We reviewed 463 CT-guided lung biopsies performed between August 2006 and March 2010 to determine whether intervention for pneumothorax was required and patient outcome. Intervention was categorized as simple aspiration, aspiration and intrapleural blood patching, or chest tube placement and hospital admission. The technique for pleural blood patching consisted of complete pneumothorax aspiration, immediate placement of up to 15 mL of peripheral autologous blood into the pleural space, and positioning the patient in the ipsilateral decubitus position for 1 hour after the procedure.
Intervention for pneumothorax was necessary in 45 of 463 patients (9.7%) and 19 of 463 patients (4.1%) required chest tube placement.

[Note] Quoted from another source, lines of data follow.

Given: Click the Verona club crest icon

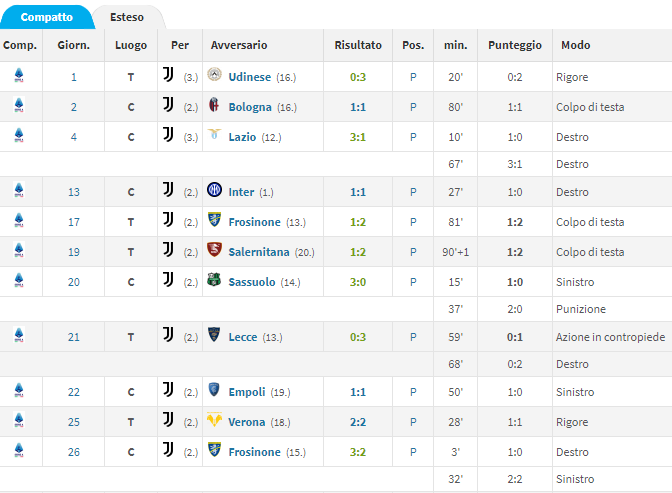Looking at the screenshot, I should (214, 419).
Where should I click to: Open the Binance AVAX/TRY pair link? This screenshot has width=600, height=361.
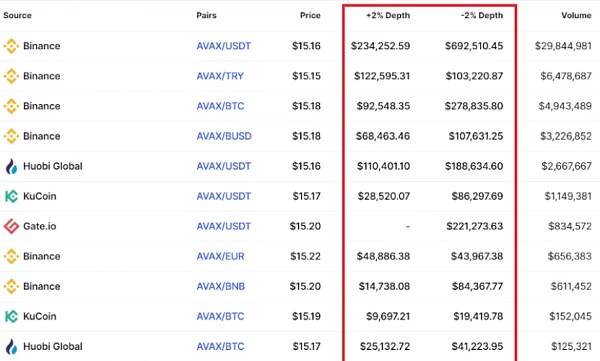pos(220,76)
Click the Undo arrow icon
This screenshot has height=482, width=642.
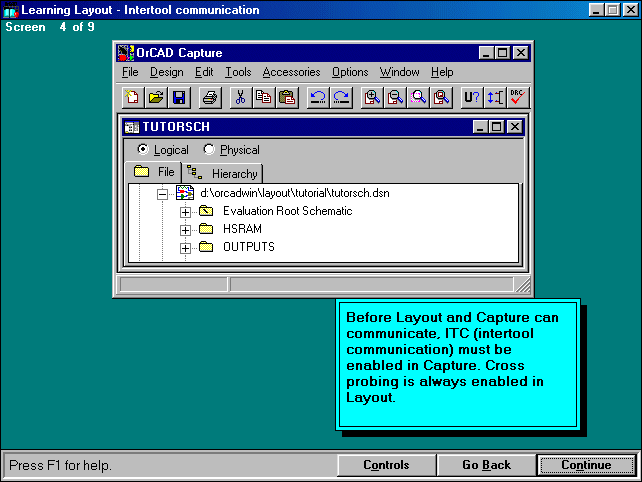click(x=317, y=97)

Pleural blood patching as a method to treat a postbiopsy pneumothorax and avoid further intervention was associated with a significantly higher success rate than simple aspiration: 19 of 22 (86.4%) vs seven of 15 (46.7%) (odds ratio = 7.2, p = 0.03), respectively.
Aspiration with intrapleural blood patching is superior to simple aspiration to treat pneumothorax associated with CT-guided lung biopsy. Pleural blood patching reduces the need for chest tube placement and hospital admission in this patient population.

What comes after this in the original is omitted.